▶ **About this exercise**
Every line in the data below from the one containing "unique (70, 1617)" down to the one containing "Leasing Opportunities (1104, 2347)", both included, must be retyped exactly; no other line is to appear.

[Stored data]
· · · · ·

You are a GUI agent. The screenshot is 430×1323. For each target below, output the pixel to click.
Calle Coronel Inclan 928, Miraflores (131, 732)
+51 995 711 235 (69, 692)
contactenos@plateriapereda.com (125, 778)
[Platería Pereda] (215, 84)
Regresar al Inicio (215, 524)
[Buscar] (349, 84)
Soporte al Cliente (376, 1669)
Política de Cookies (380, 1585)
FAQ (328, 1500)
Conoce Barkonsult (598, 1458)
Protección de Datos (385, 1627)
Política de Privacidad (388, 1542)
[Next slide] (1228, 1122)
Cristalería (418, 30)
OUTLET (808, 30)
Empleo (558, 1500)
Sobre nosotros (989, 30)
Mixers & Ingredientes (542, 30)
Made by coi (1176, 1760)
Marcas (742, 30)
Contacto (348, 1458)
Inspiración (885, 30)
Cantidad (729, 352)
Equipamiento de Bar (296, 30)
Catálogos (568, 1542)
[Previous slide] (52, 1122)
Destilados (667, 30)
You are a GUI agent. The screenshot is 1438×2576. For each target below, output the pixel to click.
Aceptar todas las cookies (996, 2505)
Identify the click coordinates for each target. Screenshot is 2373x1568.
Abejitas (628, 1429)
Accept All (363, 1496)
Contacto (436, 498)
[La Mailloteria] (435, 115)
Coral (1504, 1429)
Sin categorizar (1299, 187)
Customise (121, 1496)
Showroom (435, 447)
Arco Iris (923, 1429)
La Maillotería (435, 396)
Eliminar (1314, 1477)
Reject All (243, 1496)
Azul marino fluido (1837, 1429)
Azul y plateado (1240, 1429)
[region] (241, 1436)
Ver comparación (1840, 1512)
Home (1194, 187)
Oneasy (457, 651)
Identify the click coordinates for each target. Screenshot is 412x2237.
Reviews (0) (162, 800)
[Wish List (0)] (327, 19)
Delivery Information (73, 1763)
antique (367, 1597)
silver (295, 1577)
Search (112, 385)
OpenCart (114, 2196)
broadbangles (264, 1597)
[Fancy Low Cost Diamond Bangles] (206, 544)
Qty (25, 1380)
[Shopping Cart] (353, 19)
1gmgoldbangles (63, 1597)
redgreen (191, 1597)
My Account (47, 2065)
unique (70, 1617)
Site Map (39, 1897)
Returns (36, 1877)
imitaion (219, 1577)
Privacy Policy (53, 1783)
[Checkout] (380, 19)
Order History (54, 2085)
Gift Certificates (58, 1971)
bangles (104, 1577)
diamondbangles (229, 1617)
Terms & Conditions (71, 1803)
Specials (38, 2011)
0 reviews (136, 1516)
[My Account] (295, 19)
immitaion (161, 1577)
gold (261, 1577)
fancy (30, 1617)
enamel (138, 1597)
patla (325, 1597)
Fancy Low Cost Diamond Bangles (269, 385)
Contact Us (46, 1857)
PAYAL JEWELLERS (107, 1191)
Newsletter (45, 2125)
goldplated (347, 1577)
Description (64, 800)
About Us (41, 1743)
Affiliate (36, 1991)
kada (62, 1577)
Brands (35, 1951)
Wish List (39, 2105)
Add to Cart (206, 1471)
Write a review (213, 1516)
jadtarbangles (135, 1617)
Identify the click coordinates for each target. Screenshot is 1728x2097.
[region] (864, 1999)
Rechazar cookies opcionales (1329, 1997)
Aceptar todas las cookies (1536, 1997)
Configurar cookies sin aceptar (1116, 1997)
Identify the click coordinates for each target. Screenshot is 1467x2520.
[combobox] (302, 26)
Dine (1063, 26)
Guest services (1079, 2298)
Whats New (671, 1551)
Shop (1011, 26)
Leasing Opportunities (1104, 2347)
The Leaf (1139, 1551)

· · · · ·

▶ **Reply to the task**
unique (70, 1617)
Site Map (39, 1897)
Returns (36, 1877)
imitaion (219, 1577)
Privacy Policy (53, 1783)
[Checkout] (380, 19)
Order History (54, 2085)
Gift Certificates (58, 1971)
bangles (104, 1577)
diamondbangles (229, 1617)
Terms & Conditions (71, 1803)
Specials (38, 2011)
0 reviews (136, 1516)
[My Account] (295, 19)
immitaion (161, 1577)
gold (261, 1577)
fancy (30, 1617)
enamel (138, 1597)
patla (325, 1597)
Fancy Low Cost Diamond Bangles (269, 385)
Contact Us (46, 1857)
PAYAL JEWELLERS (107, 1191)
Newsletter (45, 2125)
goldplated (347, 1577)
Description (64, 800)
About Us (41, 1743)
Affiliate (36, 1991)
kada (62, 1577)
Brands (35, 1951)
Wish List (39, 2105)
Add to Cart (206, 1471)
Write a review (213, 1516)
jadtarbangles (135, 1617)
Identify the click coordinates for each target. Screenshot is 1728x2097.
[region] (864, 1999)
Rechazar cookies opcionales (1329, 1997)
Aceptar todas las cookies (1536, 1997)
Configurar cookies sin aceptar (1116, 1997)
Identify the click coordinates for each target. Screenshot is 1467x2520.
[combobox] (302, 26)
Dine (1063, 26)
Guest services (1079, 2298)
Whats New (671, 1551)
Shop (1011, 26)
Leasing Opportunities (1104, 2347)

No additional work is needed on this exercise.